Note: with black gravel, food stands out as if it's glowing in the dark - what color is the gravel in your tank?


----------



## NavinWithPs (Apr 3, 2003)

i don't think that there was food stuck because i haven't feed them in like 4 days.. i thought they were eating it cus they were hungry or something... but u guys told me that it could be signs of breeding... i hope so!!... i just hope they i didn't get stuck with all females or all males.... they do fight a lot... its usually my two biggest ones fighting each other... or it's my two little ones fighting.. never a mix...

and to answer your question judazz.. my gravel is a mix of blue and black... i know it's not "natural", but if were to change it to something they woiuld see in the wild.. would that increase the chance of them mating?


----------



## Judazzz (Jan 13, 2003)

NavinWithPs said:


> and to answer your question judazz.. my gravel is a mix of blue and black... i know it's not "natural", but if were to change it to something they woiuld see in the wild.. would that increase the chance of them mating?
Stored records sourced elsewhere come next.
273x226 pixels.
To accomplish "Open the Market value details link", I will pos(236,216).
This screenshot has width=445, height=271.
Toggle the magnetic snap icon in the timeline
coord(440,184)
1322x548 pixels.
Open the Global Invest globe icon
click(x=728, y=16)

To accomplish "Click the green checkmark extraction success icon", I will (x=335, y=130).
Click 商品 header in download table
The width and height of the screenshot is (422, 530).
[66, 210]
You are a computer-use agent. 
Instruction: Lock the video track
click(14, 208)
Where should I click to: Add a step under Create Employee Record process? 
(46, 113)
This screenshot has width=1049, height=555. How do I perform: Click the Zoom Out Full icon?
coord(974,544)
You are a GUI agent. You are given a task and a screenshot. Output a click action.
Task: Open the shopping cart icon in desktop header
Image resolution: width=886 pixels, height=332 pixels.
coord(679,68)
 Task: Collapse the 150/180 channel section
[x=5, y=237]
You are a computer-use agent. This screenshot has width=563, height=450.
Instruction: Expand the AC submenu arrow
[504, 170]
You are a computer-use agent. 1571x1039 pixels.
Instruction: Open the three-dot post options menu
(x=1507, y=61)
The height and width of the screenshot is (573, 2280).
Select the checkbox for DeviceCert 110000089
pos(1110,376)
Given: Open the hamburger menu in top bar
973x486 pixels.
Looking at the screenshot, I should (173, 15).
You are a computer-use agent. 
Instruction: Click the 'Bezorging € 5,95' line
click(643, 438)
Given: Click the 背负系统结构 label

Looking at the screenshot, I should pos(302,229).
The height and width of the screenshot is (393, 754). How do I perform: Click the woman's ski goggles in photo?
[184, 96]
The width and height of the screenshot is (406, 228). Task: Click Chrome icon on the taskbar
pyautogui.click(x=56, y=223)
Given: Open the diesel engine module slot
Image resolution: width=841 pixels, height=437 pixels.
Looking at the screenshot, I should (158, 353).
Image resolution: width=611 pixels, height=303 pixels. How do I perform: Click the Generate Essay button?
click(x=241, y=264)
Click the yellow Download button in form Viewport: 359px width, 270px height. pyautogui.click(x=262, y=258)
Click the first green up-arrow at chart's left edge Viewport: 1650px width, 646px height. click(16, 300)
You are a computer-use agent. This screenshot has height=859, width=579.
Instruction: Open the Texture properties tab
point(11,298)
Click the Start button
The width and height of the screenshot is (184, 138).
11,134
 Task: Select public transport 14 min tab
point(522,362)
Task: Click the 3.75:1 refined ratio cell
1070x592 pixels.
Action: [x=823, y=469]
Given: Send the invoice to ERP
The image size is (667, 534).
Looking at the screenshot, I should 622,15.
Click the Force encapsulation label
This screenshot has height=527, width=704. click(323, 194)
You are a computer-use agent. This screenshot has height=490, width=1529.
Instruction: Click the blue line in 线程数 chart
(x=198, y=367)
 I have no idea - reds have bred under all sorts of conditions, some favorable/ideal, some far from that.

If it makes them feel more comfortable, it may increase the chances, but I wouldn't count on it - the changing of gravel may spook your fish out to such an extent they will abandon any breeding behaviour (if that's indeed what they are showing, of course).

About your gravel color: I was asking because you may have noticed any food items they were after (which was not the case): on dark gravel you'd see it easily, on natural-colored gravel it's much harder to spot...


----------